##### Records
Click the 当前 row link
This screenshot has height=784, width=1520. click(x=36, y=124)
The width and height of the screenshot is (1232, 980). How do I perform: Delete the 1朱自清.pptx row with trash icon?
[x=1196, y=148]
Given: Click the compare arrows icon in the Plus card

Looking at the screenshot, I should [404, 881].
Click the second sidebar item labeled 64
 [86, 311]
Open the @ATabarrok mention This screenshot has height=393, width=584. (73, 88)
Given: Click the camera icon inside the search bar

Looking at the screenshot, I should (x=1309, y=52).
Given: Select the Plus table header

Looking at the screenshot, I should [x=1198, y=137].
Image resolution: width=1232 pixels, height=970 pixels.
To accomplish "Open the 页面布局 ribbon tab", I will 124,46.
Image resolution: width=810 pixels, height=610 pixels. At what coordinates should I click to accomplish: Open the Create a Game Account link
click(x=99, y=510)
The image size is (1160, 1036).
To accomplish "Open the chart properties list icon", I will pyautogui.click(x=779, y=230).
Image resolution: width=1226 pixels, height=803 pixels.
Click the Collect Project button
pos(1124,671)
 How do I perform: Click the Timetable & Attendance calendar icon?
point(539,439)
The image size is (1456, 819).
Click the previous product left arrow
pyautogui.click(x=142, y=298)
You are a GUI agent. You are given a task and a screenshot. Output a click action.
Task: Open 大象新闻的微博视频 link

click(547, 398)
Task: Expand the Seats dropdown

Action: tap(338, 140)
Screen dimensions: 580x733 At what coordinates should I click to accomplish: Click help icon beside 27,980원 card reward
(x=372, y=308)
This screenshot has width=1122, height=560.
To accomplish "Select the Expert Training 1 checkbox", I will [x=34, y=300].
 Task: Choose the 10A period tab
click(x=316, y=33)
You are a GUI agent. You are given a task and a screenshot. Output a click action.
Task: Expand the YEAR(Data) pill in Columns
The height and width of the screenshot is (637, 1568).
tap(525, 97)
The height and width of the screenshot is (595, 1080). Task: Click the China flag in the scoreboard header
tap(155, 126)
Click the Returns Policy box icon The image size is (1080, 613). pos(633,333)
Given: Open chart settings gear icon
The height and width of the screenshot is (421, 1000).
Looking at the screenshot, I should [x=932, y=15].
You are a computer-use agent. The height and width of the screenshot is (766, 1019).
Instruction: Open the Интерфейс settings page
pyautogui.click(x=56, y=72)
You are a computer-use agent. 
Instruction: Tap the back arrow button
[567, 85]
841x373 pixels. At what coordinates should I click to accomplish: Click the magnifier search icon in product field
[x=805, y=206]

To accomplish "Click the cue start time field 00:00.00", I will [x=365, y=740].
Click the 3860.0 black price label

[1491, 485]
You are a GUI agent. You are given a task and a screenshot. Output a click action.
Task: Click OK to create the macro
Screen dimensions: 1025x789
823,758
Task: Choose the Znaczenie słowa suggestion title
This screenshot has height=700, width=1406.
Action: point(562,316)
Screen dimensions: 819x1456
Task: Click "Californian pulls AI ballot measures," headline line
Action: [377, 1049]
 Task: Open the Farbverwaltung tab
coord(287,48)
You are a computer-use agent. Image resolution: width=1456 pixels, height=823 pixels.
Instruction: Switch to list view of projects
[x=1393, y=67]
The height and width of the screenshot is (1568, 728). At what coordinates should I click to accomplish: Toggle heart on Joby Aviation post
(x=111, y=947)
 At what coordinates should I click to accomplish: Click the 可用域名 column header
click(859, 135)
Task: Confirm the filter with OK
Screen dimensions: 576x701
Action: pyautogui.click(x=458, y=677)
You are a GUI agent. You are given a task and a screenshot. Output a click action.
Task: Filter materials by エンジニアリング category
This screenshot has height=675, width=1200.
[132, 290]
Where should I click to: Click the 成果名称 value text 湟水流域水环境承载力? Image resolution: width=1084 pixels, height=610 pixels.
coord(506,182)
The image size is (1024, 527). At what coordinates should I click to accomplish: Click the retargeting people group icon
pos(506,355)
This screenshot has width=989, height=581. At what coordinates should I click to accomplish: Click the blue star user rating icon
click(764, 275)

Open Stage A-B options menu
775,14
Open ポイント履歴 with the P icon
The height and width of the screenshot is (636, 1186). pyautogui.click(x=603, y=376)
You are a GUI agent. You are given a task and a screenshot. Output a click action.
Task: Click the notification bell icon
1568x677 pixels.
##########
* _Prompt_: Down to the last line, reproduce the entries above precisely.

* _Answer box_:
Click the 当前 row link
This screenshot has height=784, width=1520. click(x=36, y=124)
The width and height of the screenshot is (1232, 980). How do I perform: Delete the 1朱自清.pptx row with trash icon?
[x=1196, y=148]
Given: Click the compare arrows icon in the Plus card

Looking at the screenshot, I should [404, 881].
Click the second sidebar item labeled 64
 [86, 311]
Open the @ATabarrok mention This screenshot has height=393, width=584. (73, 88)
Given: Click the camera icon inside the search bar

Looking at the screenshot, I should (x=1309, y=52).
Given: Select the Plus table header

Looking at the screenshot, I should [x=1198, y=137].
Image resolution: width=1232 pixels, height=970 pixels.
To accomplish "Open the 页面布局 ribbon tab", I will 124,46.
Image resolution: width=810 pixels, height=610 pixels. At what coordinates should I click to accomplish: Open the Create a Game Account link
click(x=99, y=510)
The image size is (1160, 1036).
To accomplish "Open the chart properties list icon", I will pyautogui.click(x=779, y=230).
Image resolution: width=1226 pixels, height=803 pixels.
Click the Collect Project button
pos(1124,671)
 How do I perform: Click the Timetable & Attendance calendar icon?
point(539,439)
The image size is (1456, 819).
Click the previous product left arrow
pyautogui.click(x=142, y=298)
You are a GUI agent. You are given a task and a screenshot. Output a click action.
Task: Open 大象新闻的微博视频 link

click(547, 398)
Task: Expand the Seats dropdown

Action: tap(338, 140)
Screen dimensions: 580x733 At what coordinates should I click to accomplish: Click help icon beside 27,980원 card reward
(x=372, y=308)
This screenshot has width=1122, height=560.
To accomplish "Select the Expert Training 1 checkbox", I will [x=34, y=300].
 Task: Choose the 10A period tab
click(x=316, y=33)
You are a GUI agent. You are given a task and a screenshot. Output a click action.
Task: Expand the YEAR(Data) pill in Columns
The height and width of the screenshot is (637, 1568).
tap(525, 97)
The height and width of the screenshot is (595, 1080). Task: Click the China flag in the scoreboard header
tap(155, 126)
Click the Returns Policy box icon The image size is (1080, 613). pos(633,333)
Given: Open chart settings gear icon
The height and width of the screenshot is (421, 1000).
Looking at the screenshot, I should [x=932, y=15].
You are a computer-use agent. The height and width of the screenshot is (766, 1019).
Instruction: Open the Интерфейс settings page
pyautogui.click(x=56, y=72)
You are a computer-use agent. 
Instruction: Tap the back arrow button
[567, 85]
841x373 pixels. At what coordinates should I click to accomplish: Click the magnifier search icon in product field
[x=805, y=206]

To accomplish "Click the cue start time field 00:00.00", I will [x=365, y=740].
Click the 3860.0 black price label

[1491, 485]
You are a GUI agent. You are given a task and a screenshot. Output a click action.
Task: Click OK to create the macro
Screen dimensions: 1025x789
823,758
Task: Choose the Znaczenie słowa suggestion title
This screenshot has height=700, width=1406.
Action: point(562,316)
Screen dimensions: 819x1456
Task: Click "Californian pulls AI ballot measures," headline line
Action: [377, 1049]
 Task: Open the Farbverwaltung tab
coord(287,48)
You are a computer-use agent. Image resolution: width=1456 pixels, height=823 pixels.
Instruction: Switch to list view of projects
[x=1393, y=67]
The height and width of the screenshot is (1568, 728). At what coordinates should I click to accomplish: Toggle heart on Joby Aviation post
(x=111, y=947)
 At what coordinates should I click to accomplish: Click the 可用域名 column header
click(859, 135)
Task: Confirm the filter with OK
Screen dimensions: 576x701
Action: pyautogui.click(x=458, y=677)
You are a GUI agent. You are given a task and a screenshot. Output a click action.
Task: Filter materials by エンジニアリング category
This screenshot has height=675, width=1200.
[132, 290]
Where should I click to: Click the 成果名称 value text 湟水流域水环境承载力? Image resolution: width=1084 pixels, height=610 pixels.
coord(506,182)
The image size is (1024, 527). At what coordinates should I click to accomplish: Click the retargeting people group icon
pos(506,355)
This screenshot has width=989, height=581. At what coordinates should I click to accomplish: Click the blue star user rating icon
click(764, 275)

Open Stage A-B options menu
775,14
Open ポイント履歴 with the P icon
The height and width of the screenshot is (636, 1186). pyautogui.click(x=603, y=376)
You are a GUI agent. You are given a task and a screenshot. Output a click action.
Task: Click the notification bell icon
1568x677 pixels.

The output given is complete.